(Beginning of THE DATA)
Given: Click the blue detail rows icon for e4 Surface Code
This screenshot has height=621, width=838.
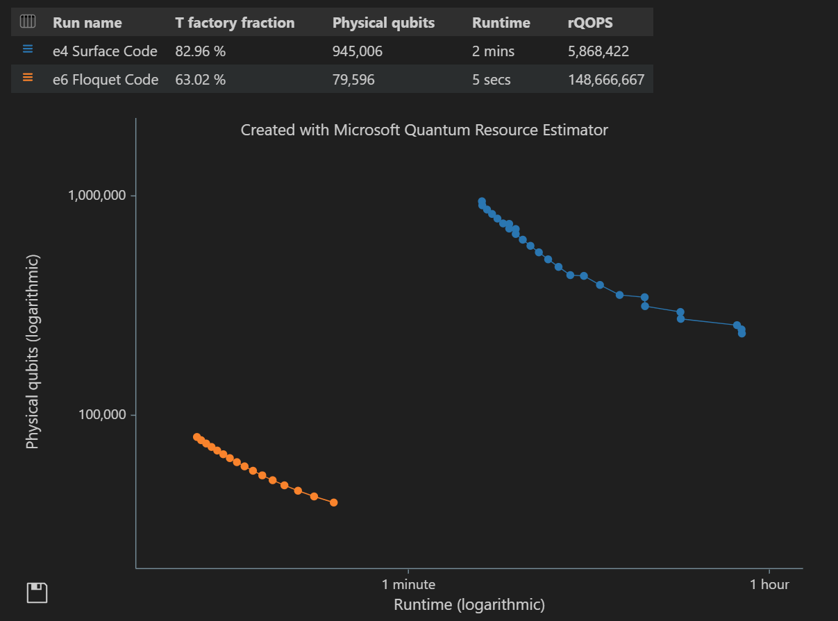Looking at the screenshot, I should [x=26, y=49].

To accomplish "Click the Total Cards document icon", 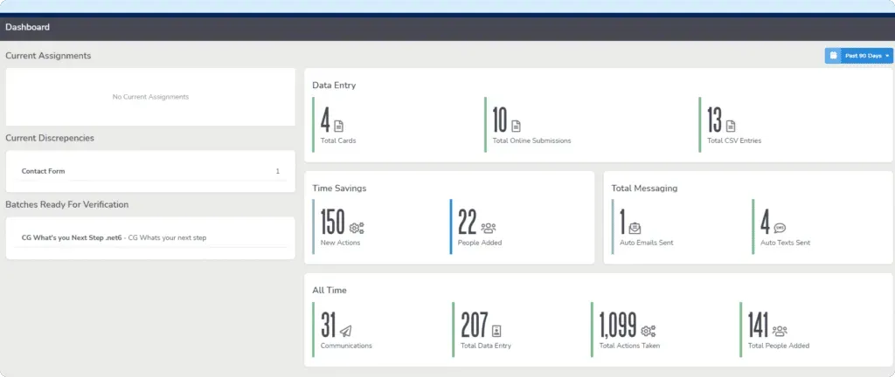I will (x=339, y=126).
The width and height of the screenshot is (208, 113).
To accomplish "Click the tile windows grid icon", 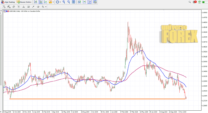I will click(x=73, y=2).
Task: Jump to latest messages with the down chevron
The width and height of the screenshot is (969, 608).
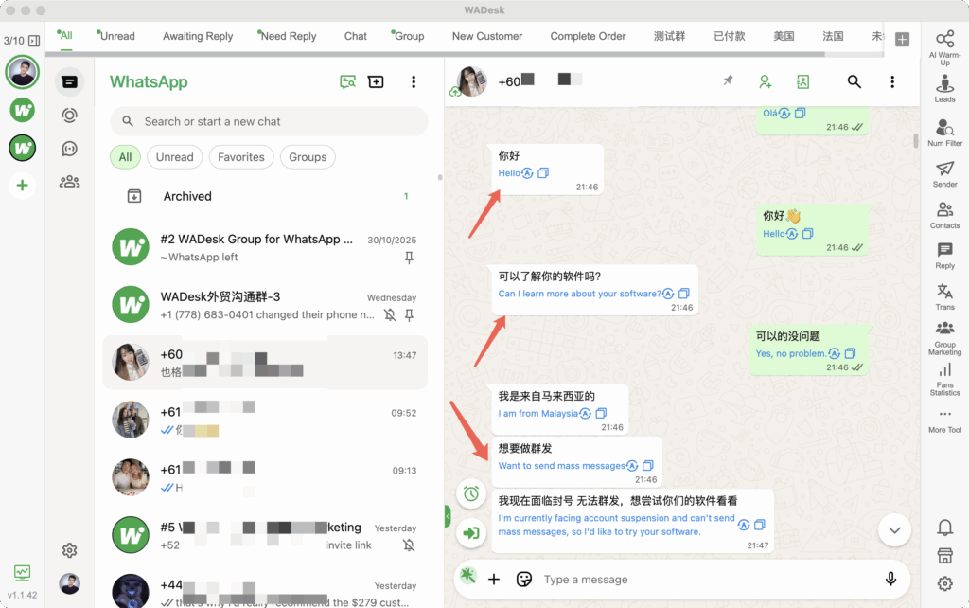Action: (x=894, y=529)
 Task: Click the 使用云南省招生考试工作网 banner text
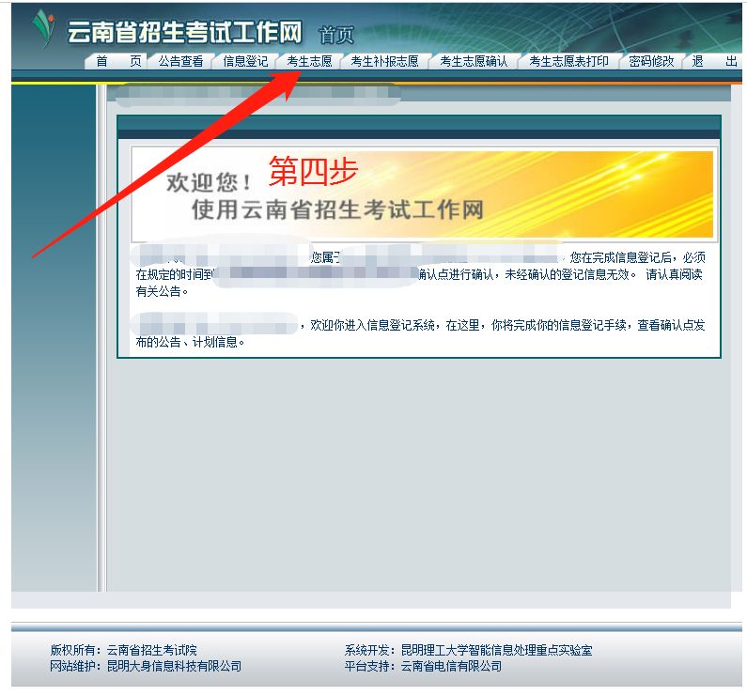(337, 209)
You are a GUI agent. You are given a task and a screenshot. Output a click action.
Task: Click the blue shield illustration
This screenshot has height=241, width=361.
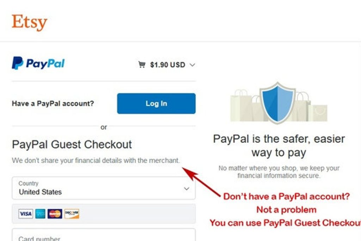pyautogui.click(x=278, y=102)
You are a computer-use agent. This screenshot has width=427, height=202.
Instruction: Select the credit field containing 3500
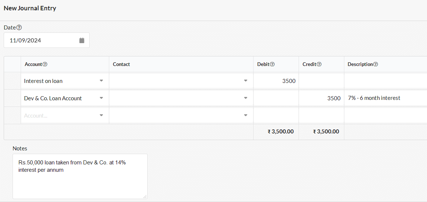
(End of THE DATA)
» **INSTRUCTIONS TO FOLLOW**
The required answer is each line of the data in which the word "blue" appears.

» **ANSWER AREA**
Given: Click the blue detail rows icon for e4 Surface Code
Task: Click the blue shield illustration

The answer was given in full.